Ok, so it wasn’t 500 miles but it was five. If you’ve been following my blog for more than a week you are probably laughing as hard as my friend Jeanette was when she saw me get out of my truck this afternoon and walk towards her. I hadn’t taken more then 3 steps before she asked if I was ok. When I told her I decided to start walking every day after dropping the kids off she asked, “And you decided to start off with five miles?” Ummmmmmm, yes? I suppose I was a bit over-zealous and probably should have walked just two miles.
I started out all peppy, pony tail swinging, upbeat tunes on my iPod- I was ready to do the whole five miles. I ran into my neighbor, Anthony, who was mowing a lawn a few streets away. He stopped me and asked, “What are you doing walking?” I answered, “I’m getting fit and healthy!” We chatted for a few minutes then I was off again on my peppy walk. After slipping and sliding across a wet wooden bridge (about three miles in) my pep was wearing off. I saw Anthony again driving away from another house a few more streets away. He gave me a couple of fist pumps so I put my pep back in my step and trudged on. As I started down the last street before I could head home I was really wanting to call Hubby and have him come get me. But, I wanted to do this. I wanted to walk the whole five miles. About this time I realized my hands were numb and my fingers were swollen which I tweeted on Twitter. I Googled it when I got home and am going with the ‘it’s normal when being a dork and walking 5 miles on the first day.’

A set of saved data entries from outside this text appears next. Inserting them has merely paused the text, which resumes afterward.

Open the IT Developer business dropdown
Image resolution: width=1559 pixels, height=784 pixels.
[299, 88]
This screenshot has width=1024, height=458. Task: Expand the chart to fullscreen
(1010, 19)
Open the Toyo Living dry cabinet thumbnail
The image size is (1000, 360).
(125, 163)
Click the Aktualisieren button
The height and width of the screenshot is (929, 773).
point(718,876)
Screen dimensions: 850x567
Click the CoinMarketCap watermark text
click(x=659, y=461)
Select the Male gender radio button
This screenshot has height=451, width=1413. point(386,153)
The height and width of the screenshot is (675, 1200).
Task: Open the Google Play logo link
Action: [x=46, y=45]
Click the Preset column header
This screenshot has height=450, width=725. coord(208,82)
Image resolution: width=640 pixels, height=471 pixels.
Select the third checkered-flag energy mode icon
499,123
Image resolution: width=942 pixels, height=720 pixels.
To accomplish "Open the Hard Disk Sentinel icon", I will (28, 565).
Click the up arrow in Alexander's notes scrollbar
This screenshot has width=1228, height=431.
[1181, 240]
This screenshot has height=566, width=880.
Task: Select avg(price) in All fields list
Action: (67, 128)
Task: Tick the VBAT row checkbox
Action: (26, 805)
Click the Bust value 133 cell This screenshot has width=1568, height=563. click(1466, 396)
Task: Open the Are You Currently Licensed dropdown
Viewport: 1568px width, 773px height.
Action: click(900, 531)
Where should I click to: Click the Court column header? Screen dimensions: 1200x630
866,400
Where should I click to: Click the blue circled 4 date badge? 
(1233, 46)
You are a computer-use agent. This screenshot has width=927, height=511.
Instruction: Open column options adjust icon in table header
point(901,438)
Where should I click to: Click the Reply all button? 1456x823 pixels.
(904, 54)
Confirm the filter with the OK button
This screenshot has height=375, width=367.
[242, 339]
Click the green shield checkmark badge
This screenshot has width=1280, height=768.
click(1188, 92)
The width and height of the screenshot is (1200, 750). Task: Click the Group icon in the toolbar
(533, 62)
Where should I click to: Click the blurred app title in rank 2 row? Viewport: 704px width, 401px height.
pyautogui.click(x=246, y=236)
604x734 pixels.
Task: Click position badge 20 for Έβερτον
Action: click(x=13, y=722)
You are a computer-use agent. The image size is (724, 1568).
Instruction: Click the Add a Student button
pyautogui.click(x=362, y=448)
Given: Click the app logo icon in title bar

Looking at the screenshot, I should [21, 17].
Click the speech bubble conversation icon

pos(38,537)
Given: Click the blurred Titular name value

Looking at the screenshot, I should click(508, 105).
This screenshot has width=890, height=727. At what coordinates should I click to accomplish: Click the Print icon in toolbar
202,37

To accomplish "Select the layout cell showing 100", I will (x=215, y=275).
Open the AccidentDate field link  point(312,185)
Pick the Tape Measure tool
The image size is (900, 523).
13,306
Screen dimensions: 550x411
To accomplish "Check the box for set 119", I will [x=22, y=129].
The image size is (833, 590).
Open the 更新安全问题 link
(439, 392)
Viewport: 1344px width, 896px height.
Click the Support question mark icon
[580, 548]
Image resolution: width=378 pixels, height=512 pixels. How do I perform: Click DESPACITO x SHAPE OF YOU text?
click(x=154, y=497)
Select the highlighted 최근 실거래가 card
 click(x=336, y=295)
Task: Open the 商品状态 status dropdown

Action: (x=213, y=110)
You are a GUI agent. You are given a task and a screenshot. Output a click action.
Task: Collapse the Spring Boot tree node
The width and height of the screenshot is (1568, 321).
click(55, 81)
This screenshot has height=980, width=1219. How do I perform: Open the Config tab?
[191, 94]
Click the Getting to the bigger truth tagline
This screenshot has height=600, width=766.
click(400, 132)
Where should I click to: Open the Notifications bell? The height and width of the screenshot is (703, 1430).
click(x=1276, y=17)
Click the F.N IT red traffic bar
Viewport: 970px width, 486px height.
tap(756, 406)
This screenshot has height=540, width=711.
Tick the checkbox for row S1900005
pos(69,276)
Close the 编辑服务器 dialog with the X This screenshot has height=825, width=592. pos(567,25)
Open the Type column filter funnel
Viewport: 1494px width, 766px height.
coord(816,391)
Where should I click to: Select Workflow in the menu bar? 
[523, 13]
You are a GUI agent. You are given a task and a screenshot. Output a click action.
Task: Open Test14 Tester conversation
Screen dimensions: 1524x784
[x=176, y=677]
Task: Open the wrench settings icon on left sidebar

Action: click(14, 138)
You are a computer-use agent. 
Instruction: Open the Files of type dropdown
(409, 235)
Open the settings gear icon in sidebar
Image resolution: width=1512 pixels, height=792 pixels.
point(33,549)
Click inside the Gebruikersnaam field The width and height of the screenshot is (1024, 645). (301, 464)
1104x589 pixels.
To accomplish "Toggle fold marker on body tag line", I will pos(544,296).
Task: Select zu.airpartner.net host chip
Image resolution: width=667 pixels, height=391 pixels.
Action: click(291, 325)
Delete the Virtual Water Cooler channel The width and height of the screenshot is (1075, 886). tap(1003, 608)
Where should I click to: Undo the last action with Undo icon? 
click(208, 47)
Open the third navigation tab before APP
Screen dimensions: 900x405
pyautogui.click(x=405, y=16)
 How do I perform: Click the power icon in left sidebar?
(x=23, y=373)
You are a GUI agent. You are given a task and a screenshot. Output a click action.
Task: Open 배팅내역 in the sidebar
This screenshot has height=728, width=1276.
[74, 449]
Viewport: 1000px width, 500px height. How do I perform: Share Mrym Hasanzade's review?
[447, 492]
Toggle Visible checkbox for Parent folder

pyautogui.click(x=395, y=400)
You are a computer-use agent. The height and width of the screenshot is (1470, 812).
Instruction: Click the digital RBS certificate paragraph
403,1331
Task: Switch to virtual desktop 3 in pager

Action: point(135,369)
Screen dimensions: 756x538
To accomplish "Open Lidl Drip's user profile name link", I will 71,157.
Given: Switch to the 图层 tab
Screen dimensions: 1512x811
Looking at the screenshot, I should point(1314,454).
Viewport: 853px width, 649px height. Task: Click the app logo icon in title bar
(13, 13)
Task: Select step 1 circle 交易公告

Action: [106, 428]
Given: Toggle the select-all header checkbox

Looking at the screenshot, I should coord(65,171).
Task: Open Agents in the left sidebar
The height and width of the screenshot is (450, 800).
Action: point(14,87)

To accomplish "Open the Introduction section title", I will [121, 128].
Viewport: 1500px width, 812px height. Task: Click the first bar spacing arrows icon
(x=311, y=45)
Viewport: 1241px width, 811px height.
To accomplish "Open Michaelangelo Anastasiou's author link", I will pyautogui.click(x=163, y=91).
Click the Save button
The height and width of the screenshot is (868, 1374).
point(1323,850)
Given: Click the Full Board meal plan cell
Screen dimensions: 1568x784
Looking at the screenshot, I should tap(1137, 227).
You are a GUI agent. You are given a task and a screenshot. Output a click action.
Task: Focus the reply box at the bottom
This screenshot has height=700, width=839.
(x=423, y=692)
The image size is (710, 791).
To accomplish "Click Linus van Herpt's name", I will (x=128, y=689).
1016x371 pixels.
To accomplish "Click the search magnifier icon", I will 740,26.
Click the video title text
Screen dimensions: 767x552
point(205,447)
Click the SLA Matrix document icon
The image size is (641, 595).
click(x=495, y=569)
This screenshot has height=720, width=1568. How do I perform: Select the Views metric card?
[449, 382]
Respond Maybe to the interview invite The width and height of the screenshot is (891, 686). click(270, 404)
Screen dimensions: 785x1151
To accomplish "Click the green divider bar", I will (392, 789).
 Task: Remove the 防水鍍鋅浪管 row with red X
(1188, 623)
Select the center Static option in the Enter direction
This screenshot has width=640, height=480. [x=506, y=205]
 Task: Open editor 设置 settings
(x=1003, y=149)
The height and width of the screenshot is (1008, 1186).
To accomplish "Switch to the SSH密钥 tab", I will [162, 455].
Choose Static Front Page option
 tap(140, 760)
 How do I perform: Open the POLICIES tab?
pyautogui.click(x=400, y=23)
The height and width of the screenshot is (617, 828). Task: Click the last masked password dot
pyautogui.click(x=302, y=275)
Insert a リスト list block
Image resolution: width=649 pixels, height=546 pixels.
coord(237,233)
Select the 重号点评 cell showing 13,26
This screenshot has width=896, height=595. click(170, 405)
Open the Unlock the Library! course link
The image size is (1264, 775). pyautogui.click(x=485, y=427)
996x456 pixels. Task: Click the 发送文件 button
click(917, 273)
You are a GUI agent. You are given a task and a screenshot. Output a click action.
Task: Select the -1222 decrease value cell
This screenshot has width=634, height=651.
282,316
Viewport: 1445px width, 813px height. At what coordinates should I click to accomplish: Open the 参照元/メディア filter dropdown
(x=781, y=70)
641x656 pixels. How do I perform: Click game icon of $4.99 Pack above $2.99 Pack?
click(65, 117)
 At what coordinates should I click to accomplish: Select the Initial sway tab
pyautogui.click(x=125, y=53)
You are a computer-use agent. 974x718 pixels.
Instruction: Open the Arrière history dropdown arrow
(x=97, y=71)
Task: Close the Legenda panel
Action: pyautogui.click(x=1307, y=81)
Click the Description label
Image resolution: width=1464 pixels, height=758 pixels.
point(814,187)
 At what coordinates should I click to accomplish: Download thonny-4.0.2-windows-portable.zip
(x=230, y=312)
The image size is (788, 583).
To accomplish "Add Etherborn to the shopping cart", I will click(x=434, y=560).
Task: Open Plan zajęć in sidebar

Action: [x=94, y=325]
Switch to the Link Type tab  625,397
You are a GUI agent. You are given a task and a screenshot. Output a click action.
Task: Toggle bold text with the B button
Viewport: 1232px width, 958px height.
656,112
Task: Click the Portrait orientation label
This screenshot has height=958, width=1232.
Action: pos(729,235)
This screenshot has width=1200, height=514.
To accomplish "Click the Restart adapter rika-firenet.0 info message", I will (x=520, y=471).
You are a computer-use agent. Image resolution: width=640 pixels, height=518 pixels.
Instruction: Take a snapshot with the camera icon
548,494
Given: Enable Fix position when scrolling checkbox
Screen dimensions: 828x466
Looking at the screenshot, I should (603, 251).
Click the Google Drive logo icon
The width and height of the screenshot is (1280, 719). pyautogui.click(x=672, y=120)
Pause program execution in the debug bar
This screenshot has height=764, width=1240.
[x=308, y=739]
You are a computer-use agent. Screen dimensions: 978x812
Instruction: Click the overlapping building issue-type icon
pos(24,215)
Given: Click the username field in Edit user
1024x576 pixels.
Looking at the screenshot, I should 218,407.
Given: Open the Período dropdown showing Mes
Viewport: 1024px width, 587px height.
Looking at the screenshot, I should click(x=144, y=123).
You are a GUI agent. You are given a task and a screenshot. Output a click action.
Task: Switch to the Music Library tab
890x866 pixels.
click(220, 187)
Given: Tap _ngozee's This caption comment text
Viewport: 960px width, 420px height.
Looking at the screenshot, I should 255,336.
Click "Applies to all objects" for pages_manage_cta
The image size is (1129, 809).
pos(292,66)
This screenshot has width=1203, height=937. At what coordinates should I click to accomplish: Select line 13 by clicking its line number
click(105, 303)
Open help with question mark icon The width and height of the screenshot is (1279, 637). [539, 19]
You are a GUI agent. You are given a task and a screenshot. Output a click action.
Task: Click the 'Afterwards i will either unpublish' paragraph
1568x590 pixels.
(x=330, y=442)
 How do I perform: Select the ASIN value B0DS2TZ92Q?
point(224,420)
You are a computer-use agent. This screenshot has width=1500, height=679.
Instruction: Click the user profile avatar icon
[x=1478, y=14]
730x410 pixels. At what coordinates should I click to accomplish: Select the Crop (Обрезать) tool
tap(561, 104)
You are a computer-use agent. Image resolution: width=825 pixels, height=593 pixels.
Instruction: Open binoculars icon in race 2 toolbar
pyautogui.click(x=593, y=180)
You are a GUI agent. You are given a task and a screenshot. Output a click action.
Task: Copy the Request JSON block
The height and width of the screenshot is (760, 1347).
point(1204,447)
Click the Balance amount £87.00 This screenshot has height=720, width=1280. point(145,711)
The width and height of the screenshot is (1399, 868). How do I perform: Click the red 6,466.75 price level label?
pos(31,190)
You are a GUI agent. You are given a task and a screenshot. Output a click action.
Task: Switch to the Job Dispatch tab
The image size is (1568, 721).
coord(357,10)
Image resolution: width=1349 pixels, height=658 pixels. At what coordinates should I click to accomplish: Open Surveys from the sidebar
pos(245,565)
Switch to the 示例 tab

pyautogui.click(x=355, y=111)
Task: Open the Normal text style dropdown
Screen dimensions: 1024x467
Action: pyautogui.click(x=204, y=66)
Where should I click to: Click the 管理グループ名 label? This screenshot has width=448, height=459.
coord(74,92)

With my house in sight I ran into Anthony eating a juicy nectarine in his driveway. “That was a good walk!” he said. “I did the whole five miles,” I replied, “I’m going home to pass out now.” I came in and told Hubby I was home. I’d left him a note next to his coffee pot that said, “Walking :)” He said he was giving me another thirty minutes before he was going to come out looking for me. I told him he should have followed my Facebook and he would have known where I was! He told me to get in the shower because I was stinky.
I laid down for an hour……then Slacker Fattie ordered a pepperoni pizza.
Oh, hush! I was hungry and Skinny Bitch had just walked five miles! I’ll take a bottle of Motrin and do my BBL after my daughter gets home from dance…..if I can walk.